### [Required work]
Once the pictures are set aside, retype the remaining entries exactly.

☆ ☆ ☆ ☆ ☆ ☆ ☆

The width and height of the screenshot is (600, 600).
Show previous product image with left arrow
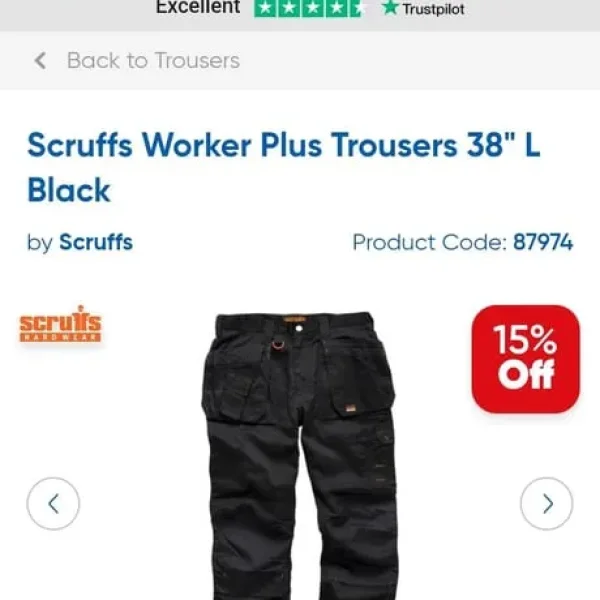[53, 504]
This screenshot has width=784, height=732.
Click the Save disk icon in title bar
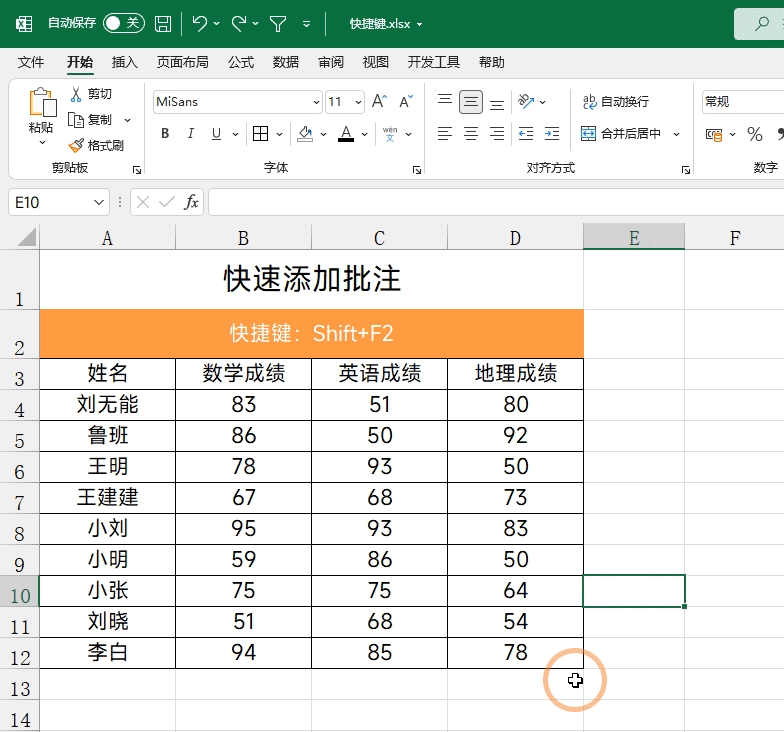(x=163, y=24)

☆ ☆ ☆ ☆ ☆ ☆ ☆

### [Response]
The width and height of the screenshot is (600, 600).
Show previous product image with left arrow
[53, 504]
This screenshot has width=784, height=732.
Click the Save disk icon in title bar
(x=163, y=24)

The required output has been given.